* The data
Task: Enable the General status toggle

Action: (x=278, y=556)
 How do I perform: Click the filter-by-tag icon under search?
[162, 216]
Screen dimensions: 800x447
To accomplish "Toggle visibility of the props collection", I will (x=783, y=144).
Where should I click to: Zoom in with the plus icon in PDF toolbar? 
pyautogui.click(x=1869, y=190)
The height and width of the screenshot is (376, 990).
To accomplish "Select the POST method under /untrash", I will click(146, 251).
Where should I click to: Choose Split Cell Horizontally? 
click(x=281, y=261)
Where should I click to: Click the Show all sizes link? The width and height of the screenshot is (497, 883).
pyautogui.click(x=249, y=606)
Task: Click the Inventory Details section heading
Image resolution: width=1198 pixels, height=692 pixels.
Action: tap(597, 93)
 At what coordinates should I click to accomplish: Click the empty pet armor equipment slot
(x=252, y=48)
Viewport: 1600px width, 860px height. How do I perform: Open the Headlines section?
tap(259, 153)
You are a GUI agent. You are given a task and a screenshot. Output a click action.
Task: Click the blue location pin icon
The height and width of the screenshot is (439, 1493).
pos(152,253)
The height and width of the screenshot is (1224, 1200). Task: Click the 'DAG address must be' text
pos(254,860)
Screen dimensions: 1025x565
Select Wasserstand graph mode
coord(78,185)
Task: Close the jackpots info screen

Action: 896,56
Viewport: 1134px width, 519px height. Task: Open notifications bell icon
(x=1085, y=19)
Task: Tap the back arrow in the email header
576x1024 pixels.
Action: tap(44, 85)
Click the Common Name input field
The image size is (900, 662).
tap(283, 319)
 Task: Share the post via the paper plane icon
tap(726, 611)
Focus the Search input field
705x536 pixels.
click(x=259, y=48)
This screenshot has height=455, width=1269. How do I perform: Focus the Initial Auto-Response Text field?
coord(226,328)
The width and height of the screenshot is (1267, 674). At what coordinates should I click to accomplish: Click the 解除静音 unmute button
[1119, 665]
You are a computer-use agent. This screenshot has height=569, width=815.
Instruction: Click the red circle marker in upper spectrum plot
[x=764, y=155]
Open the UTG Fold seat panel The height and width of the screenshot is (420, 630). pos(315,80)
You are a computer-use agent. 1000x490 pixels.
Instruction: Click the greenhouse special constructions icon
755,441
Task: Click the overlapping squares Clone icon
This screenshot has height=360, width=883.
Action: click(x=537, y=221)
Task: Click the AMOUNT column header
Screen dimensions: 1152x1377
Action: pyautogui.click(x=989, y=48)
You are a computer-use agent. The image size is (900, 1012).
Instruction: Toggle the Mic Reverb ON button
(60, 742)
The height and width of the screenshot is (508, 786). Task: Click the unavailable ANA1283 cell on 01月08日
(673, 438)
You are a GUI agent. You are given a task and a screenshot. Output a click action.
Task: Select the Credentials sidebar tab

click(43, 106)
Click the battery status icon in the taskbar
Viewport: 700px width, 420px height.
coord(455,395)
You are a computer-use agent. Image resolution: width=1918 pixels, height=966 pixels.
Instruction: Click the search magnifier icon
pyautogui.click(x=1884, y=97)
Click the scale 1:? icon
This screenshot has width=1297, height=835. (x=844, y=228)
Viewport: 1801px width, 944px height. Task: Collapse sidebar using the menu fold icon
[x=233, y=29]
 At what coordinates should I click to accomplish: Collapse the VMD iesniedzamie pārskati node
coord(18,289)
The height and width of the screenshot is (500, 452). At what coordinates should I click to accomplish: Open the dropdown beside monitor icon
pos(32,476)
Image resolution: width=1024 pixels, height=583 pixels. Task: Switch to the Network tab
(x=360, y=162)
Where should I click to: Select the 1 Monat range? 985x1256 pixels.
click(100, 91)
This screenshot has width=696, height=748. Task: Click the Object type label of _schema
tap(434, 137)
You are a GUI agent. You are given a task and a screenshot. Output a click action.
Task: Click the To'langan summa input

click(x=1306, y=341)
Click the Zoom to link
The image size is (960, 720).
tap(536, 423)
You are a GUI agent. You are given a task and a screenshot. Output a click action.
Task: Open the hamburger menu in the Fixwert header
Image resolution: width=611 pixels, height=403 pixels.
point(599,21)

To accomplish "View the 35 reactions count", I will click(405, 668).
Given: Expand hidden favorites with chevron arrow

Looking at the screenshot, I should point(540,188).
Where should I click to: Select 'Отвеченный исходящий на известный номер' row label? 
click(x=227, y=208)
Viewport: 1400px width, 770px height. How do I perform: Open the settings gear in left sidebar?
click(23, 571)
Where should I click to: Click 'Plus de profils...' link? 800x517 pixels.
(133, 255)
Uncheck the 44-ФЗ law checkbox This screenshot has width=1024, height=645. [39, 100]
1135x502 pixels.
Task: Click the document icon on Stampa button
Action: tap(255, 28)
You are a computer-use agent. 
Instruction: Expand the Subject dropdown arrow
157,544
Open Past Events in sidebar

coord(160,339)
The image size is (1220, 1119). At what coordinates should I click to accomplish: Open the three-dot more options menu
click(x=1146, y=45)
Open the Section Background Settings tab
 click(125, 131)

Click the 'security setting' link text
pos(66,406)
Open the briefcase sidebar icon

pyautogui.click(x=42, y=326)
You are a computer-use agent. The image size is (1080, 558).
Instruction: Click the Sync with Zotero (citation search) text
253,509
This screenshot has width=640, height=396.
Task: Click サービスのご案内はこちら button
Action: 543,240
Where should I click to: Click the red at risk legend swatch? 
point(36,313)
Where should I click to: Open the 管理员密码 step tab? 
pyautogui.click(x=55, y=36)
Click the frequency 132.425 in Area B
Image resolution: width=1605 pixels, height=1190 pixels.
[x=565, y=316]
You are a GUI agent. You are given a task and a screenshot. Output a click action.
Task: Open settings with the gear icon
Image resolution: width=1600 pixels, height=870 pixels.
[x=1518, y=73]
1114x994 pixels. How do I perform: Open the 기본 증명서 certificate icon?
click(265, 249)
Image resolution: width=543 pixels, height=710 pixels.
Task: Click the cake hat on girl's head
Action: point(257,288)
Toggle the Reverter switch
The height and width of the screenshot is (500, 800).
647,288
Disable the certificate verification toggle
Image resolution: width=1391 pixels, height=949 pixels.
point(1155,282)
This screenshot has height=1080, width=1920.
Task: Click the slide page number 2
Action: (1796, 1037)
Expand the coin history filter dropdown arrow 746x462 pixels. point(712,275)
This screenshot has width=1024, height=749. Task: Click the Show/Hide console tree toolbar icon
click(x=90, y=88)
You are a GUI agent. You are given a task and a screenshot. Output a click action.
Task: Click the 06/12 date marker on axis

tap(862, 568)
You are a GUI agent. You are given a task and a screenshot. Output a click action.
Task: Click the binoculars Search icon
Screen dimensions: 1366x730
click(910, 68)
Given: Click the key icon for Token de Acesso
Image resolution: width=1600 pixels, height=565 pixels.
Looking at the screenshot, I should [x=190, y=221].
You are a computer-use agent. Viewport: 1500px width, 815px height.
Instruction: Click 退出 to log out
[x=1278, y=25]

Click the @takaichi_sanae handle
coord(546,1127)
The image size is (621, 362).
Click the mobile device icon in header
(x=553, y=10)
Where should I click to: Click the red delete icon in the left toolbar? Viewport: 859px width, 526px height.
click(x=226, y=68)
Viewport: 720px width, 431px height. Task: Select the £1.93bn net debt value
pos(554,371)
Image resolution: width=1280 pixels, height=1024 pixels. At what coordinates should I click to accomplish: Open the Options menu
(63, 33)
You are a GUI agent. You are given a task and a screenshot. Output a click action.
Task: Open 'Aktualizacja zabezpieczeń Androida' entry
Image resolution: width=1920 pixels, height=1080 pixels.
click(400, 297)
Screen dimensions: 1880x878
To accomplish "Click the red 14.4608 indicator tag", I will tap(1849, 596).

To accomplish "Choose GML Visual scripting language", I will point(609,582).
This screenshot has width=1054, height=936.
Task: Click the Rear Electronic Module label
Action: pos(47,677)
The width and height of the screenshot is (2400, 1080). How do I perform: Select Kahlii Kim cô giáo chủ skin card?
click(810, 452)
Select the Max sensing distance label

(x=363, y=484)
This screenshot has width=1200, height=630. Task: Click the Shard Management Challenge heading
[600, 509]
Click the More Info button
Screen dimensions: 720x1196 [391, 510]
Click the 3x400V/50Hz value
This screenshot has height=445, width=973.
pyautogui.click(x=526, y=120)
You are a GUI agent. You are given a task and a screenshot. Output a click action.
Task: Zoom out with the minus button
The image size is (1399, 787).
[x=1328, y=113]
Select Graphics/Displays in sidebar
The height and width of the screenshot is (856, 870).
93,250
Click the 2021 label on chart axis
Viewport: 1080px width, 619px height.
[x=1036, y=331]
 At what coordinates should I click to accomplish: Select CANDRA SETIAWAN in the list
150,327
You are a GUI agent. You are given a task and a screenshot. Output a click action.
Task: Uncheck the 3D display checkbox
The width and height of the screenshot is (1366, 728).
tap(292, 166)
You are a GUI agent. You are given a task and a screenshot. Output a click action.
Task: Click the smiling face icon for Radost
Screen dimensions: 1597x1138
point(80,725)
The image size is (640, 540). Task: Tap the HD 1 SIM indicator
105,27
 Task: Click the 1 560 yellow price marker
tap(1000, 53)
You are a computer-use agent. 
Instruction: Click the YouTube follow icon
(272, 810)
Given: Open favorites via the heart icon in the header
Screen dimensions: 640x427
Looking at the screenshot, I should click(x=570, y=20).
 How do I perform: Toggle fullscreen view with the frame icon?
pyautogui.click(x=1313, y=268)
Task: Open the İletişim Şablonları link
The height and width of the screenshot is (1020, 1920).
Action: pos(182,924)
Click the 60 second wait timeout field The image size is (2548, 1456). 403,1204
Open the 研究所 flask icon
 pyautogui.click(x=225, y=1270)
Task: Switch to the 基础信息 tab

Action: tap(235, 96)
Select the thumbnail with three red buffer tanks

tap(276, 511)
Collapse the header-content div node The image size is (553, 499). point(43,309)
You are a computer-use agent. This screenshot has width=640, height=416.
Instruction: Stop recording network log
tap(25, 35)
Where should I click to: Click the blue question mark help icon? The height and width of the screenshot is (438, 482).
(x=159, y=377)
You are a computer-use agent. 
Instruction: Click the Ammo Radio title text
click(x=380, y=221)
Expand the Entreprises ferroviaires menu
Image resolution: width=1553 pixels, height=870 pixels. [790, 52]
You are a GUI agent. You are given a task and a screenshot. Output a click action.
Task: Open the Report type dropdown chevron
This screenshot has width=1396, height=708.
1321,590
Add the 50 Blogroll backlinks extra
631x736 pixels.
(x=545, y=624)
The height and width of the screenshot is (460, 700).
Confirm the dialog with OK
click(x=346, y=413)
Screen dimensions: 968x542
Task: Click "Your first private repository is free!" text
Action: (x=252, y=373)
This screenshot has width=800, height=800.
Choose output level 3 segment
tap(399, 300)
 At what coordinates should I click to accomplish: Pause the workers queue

* Problem to work on
Up to and including the line that contains "Task: Tap the back arrow in the email header", restate each line of the material above word for word, beginning with its first line.

* Exercise solution
Task: Enable the General status toggle

Action: (x=278, y=556)
 How do I perform: Click the filter-by-tag icon under search?
[162, 216]
Screen dimensions: 800x447
To accomplish "Toggle visibility of the props collection", I will (x=783, y=144).
Where should I click to: Zoom in with the plus icon in PDF toolbar? 
pyautogui.click(x=1869, y=190)
The height and width of the screenshot is (376, 990).
To accomplish "Select the POST method under /untrash", I will click(146, 251).
Where should I click to: Choose Split Cell Horizontally? 
click(x=281, y=261)
Where should I click to: Click the Show all sizes link? The width and height of the screenshot is (497, 883).
pyautogui.click(x=249, y=606)
Task: Click the Inventory Details section heading
Image resolution: width=1198 pixels, height=692 pixels.
Action: tap(597, 93)
 At what coordinates should I click to accomplish: Click the empty pet armor equipment slot
(x=252, y=48)
Viewport: 1600px width, 860px height. How do I perform: Open the Headlines section?
tap(259, 153)
You are a GUI agent. You are given a task and a screenshot. Output a click action.
Task: Click the blue location pin icon
The height and width of the screenshot is (439, 1493).
pos(152,253)
The height and width of the screenshot is (1224, 1200). Task: Click the 'DAG address must be' text
pos(254,860)
Screen dimensions: 1025x565
Select Wasserstand graph mode
coord(78,185)
Task: Close the jackpots info screen

Action: 896,56
Viewport: 1134px width, 519px height. Task: Open notifications bell icon
(x=1085, y=19)
Task: Tap the back arrow in the email header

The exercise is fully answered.